■ Directions for this task ■
Tell how many lines of the data include the word "agent". Nothing but the number belongs in the answer.

■ Input ■
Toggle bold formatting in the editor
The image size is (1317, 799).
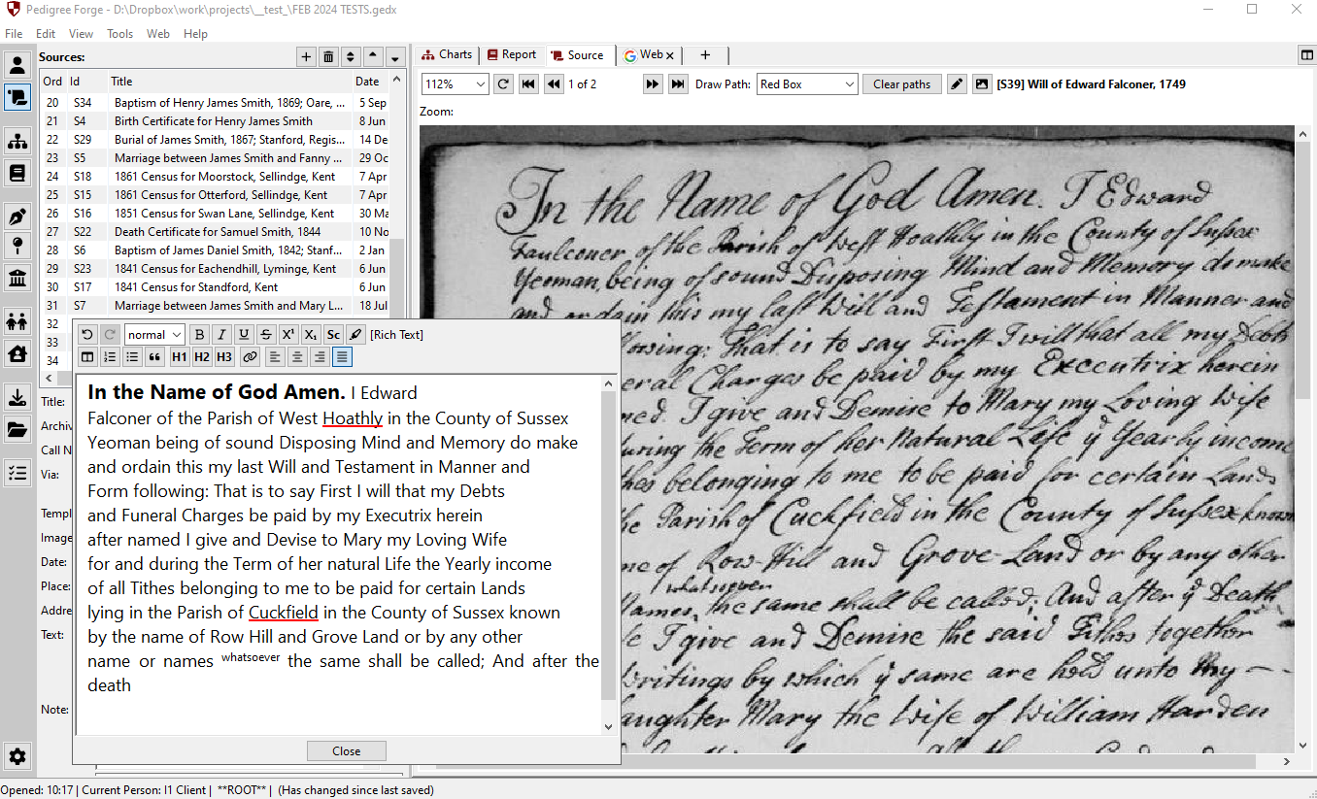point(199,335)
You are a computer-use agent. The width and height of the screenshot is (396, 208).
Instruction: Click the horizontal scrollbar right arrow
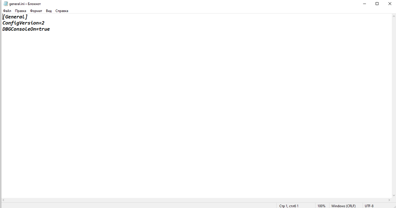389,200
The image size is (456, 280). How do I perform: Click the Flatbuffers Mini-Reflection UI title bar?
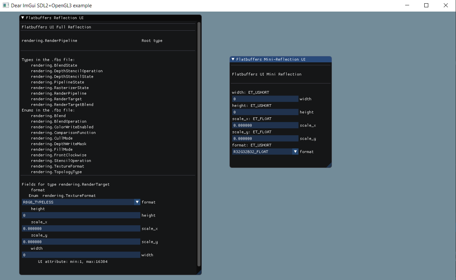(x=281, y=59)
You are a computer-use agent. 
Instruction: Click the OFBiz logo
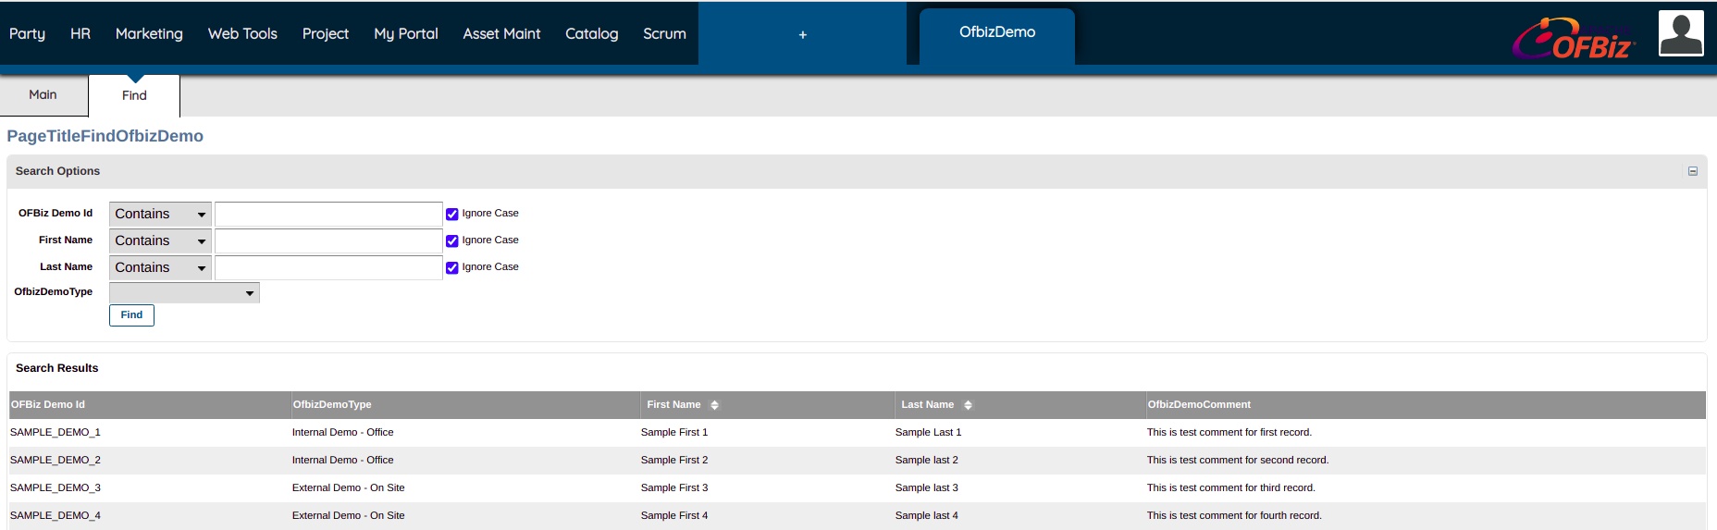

■ Reply to the task ■
2